*WHAT TO PRODUCE*: The lines to reproduce run from the one containing "info@shippingeyes.com (148, 726)" through the end of the records below. Reproduce them exactly and add nothing.

####

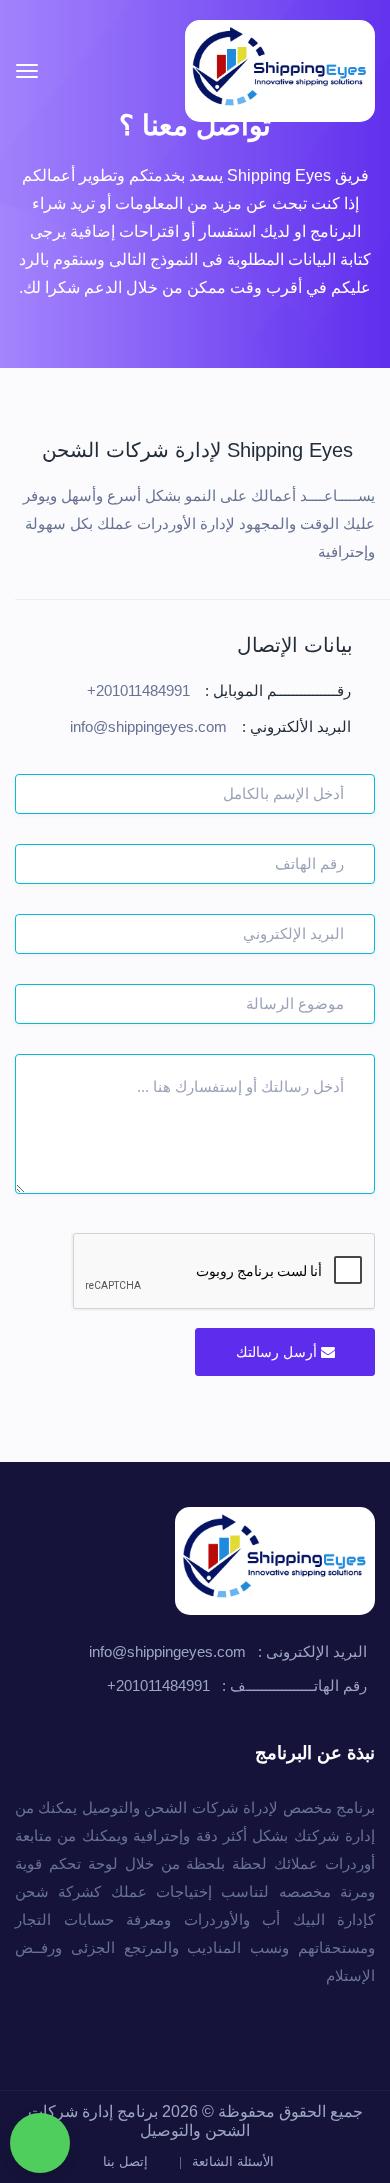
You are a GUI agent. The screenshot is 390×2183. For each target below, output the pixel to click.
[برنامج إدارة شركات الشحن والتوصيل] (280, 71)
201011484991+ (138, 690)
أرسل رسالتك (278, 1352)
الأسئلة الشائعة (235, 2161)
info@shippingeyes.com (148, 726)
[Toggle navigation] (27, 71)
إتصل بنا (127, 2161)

####

*OUTPUT OF THE TASK*:
info@shippingeyes.com (148, 726)
[Toggle navigation] (27, 71)
إتصل بنا (127, 2161)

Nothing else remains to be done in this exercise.